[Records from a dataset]

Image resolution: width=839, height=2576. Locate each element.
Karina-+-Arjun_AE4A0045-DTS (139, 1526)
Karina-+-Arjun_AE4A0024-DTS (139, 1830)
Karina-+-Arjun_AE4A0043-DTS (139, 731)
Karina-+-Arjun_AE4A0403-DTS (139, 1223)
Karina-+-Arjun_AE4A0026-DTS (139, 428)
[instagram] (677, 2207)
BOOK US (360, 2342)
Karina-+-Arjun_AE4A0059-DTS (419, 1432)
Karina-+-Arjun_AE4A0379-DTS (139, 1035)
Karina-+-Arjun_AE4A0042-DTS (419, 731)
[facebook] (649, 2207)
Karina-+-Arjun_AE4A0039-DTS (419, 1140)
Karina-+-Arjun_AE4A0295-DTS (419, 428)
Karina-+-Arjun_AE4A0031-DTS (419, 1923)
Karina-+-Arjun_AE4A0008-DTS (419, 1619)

* * *

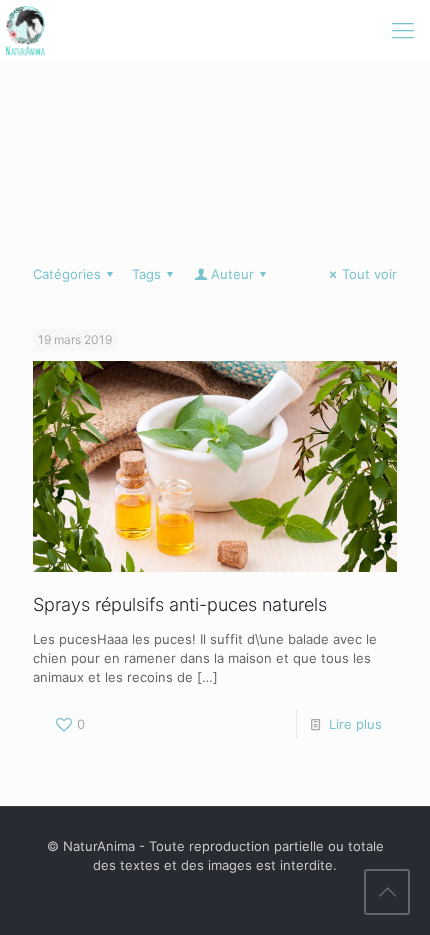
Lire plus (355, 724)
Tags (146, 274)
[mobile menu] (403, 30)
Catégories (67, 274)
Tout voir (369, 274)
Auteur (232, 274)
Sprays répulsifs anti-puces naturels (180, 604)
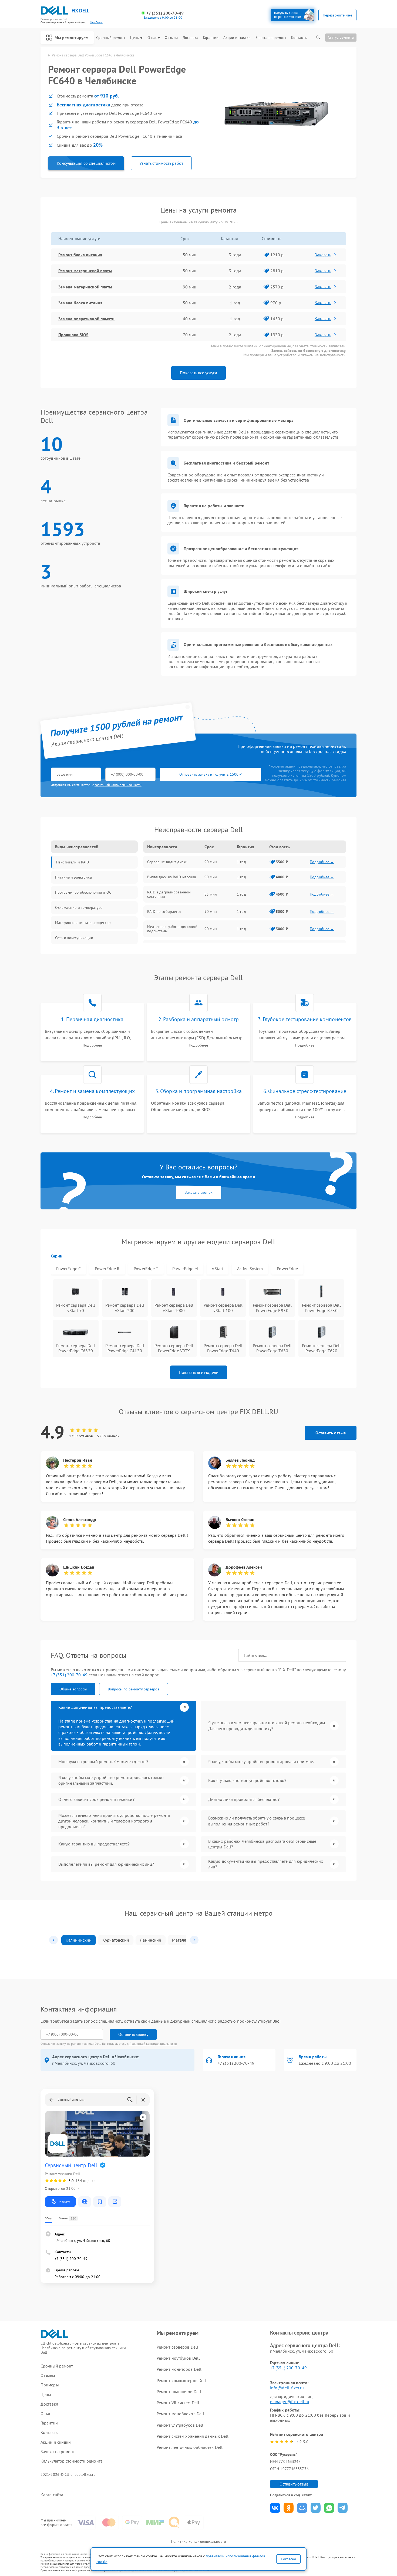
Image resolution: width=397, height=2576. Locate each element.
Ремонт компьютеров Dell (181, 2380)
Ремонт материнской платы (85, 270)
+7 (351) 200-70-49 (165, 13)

• PROBLEM REQUIREMENTS:
Reprint exactly the lines above that start at the one with "Karina-+-Arjun_AE4A0295-DTS (419, 428)" and end at the one with "Karina-+-Arjun_AE4A0008-DTS (419, 1619)", keeping both and adding none.

• RESPONSE BOX:
Karina-+-Arjun_AE4A0295-DTS (419, 428)
Karina-+-Arjun_AE4A0031-DTS (419, 1923)
Karina-+-Arjun_AE4A0008-DTS (419, 1619)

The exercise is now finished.